La línea roja
ETA no habría durado tanto tiempo sin Francia. Las cosas han cambiado mucho y evolucionado siempre para bien, pero la larga historia del terrorismo vasco no se entiende sin la anuencia inicial y la posterior ambigüedad egoísta del país vecino. En los años de plomo ... de la Transición, los de la decena de muertos al mes, los criminales etarras gozaron de una cómoda permisividad que los consideraba alternativamente luchadores de liberación nacional, refugiados políticos o exiliados de una democracia imperfecta. Luego, bajo el mandato de Mitterrand, la República pasó con frío pragmatismo a la compraventa de su colaboración en el mercado de favores políticos y económicos, que culminó con la redada de Bidart en el 92 para que González tuviese una Expo tranquila y unos Juegos perfectos. A partir de ahí se incrementó con notable contundencia la presión y se sucedieron las detenciones, entregas y extradiciones, y hace ya tiempo que Francia permite trabajar con plena libertad a los servicios de información e inteligencia españoles y presta plena cooperación judicial y policial a sus movimientos. ETA se ha ido adaptando mal que bien al progresivo estrechamiento del santuario -un término acuñado por los franceses en la guerra de Indochina- a sabiendas de que su supervivencia en él dependía de una línea roja: la que separa la vida y la muerte de los agentes de la Gendarmería. El martes la cruzó de una forma probablemente irreversible.
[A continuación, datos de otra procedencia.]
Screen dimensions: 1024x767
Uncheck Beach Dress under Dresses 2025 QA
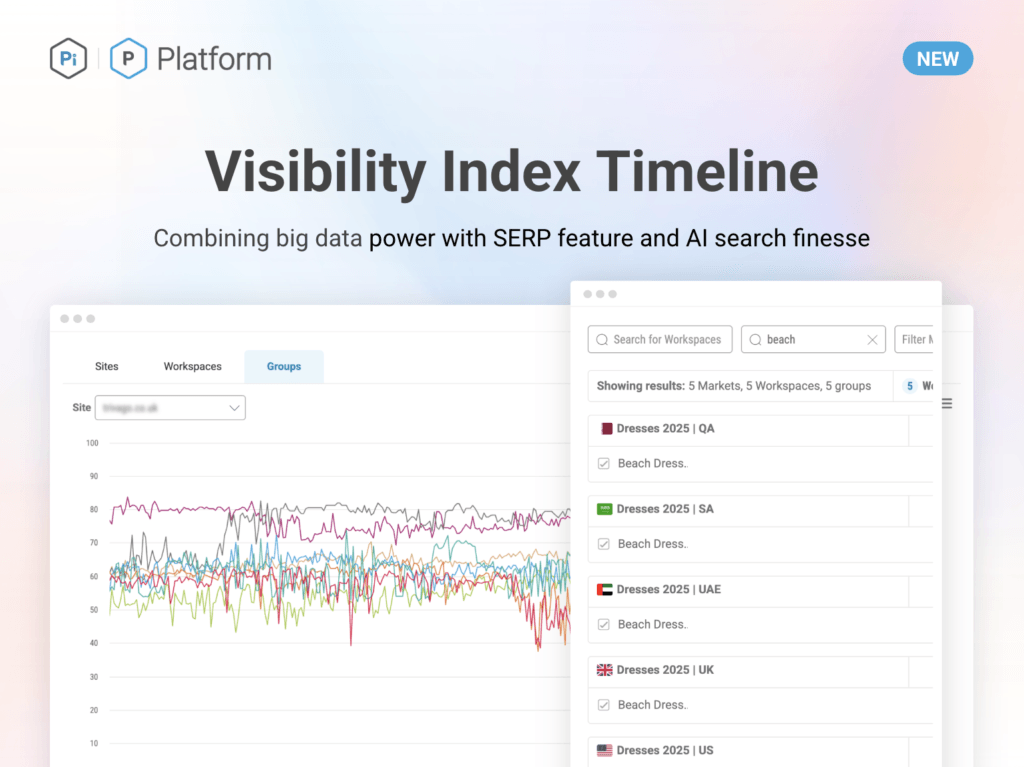click(603, 464)
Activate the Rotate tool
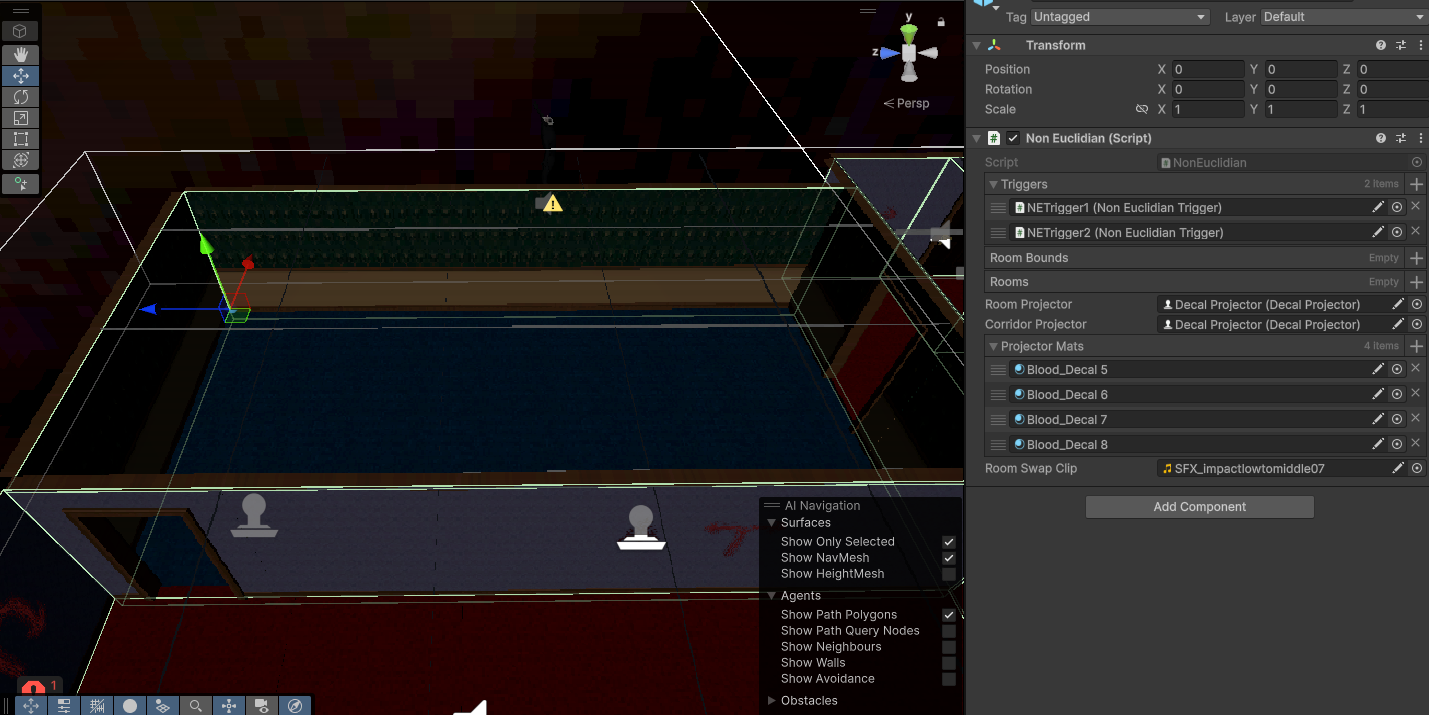Image resolution: width=1429 pixels, height=715 pixels. 20,97
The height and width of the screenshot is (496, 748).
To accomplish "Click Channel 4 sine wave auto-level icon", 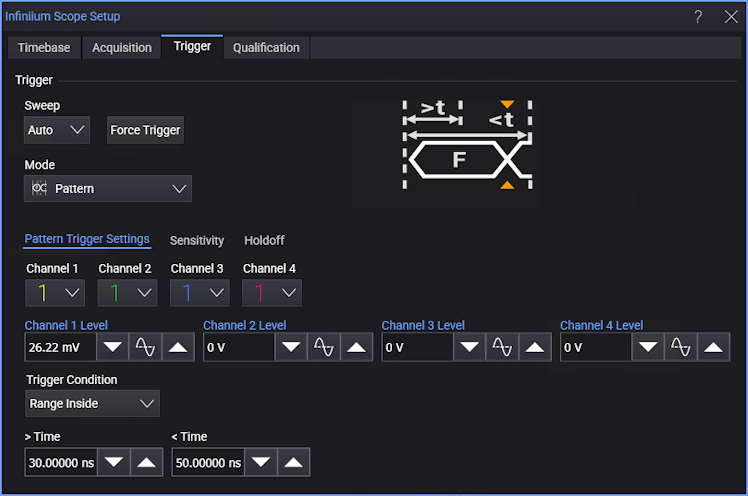I will tap(681, 347).
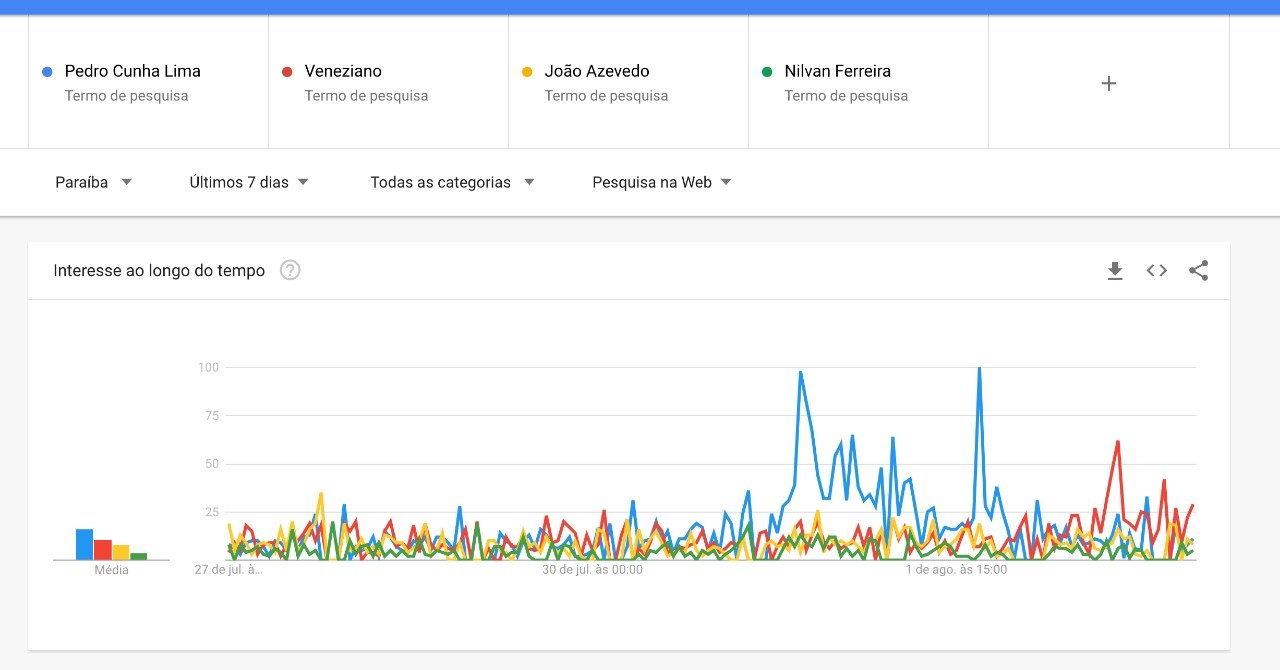This screenshot has height=670, width=1280.
Task: Open Todas as categorias dropdown
Action: click(x=452, y=182)
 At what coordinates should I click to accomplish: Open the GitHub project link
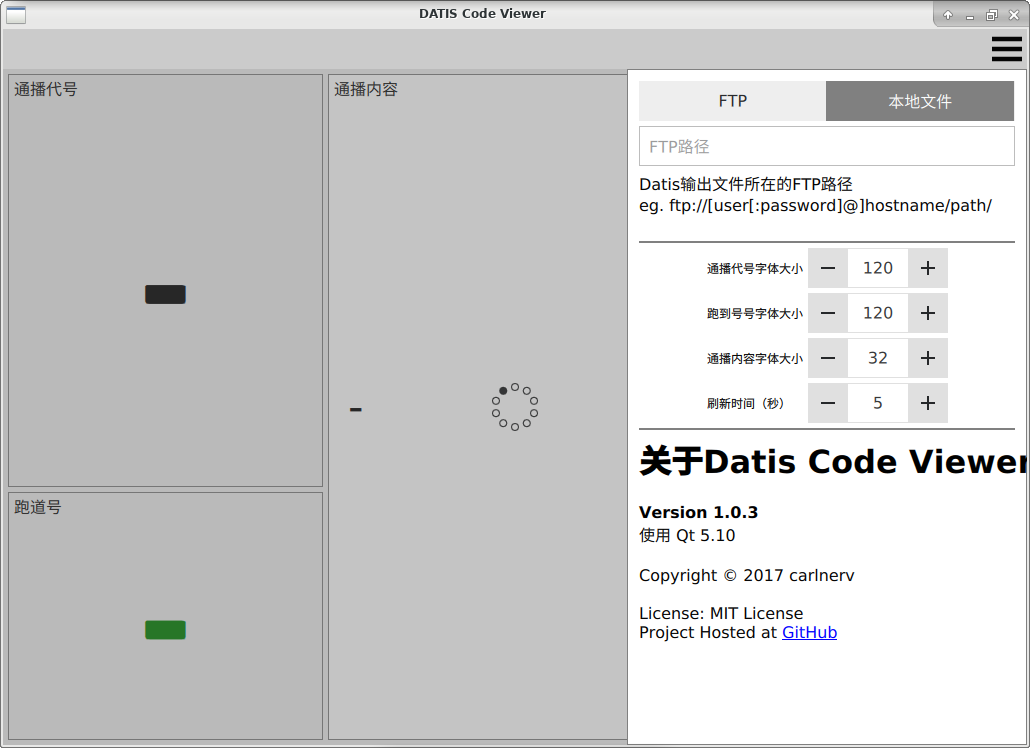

El tiroteo mortal de la banlieue parisina puede ser el punto de no retorno de un camino que aunque resulta demasiado largo ha sido siempre una vía muerta. Dolorosa, cargada de sufrimiento y de tragedia, pero inviable. El estado de tensión de unos novatos terroristas diezmados, infiltrados y cercados les ha conducido al error más fatal que estaba a su alcance cometer, cuando su campo de actuación es cada vez más pequeño, cuando el País Vasco ha dejado de ser un vivero impune, cuando las cárceles están llenas de presos sin horizonte ni esperanza que ya sólo sueñan con la remota posibilidad de un saldo definitivo de su delirante aventura. La ceguera fanática de los cabecillas etarras les impidió percatarse de que en la legislatura anterior estuvieron, por mor de la frívola inconsciencia de Zapatero, lo más cerca que han podido estar nunca de algo parecido a una victoria. Ahora ya no les queda más que una existencia agónica y sombría de fugitivos en pena. También en Francia, su antiguo refugio, con la perspectiva implacable de la persecución, una opinión pública rabiosa y el panorama penal de la cadena perpetua.
Falta poco. Si nadie da un ominoso paso atrás, si nadie cede de nuevo a la tentación de los stormonts y de las negociaciones secretas y de la falsa gloria del desenlace, el terror vasco está en la recta de la consunción. Aún van a doler los espasmos, pero se trata de un proceso irreversible, sin más futuro que el de un epílogo.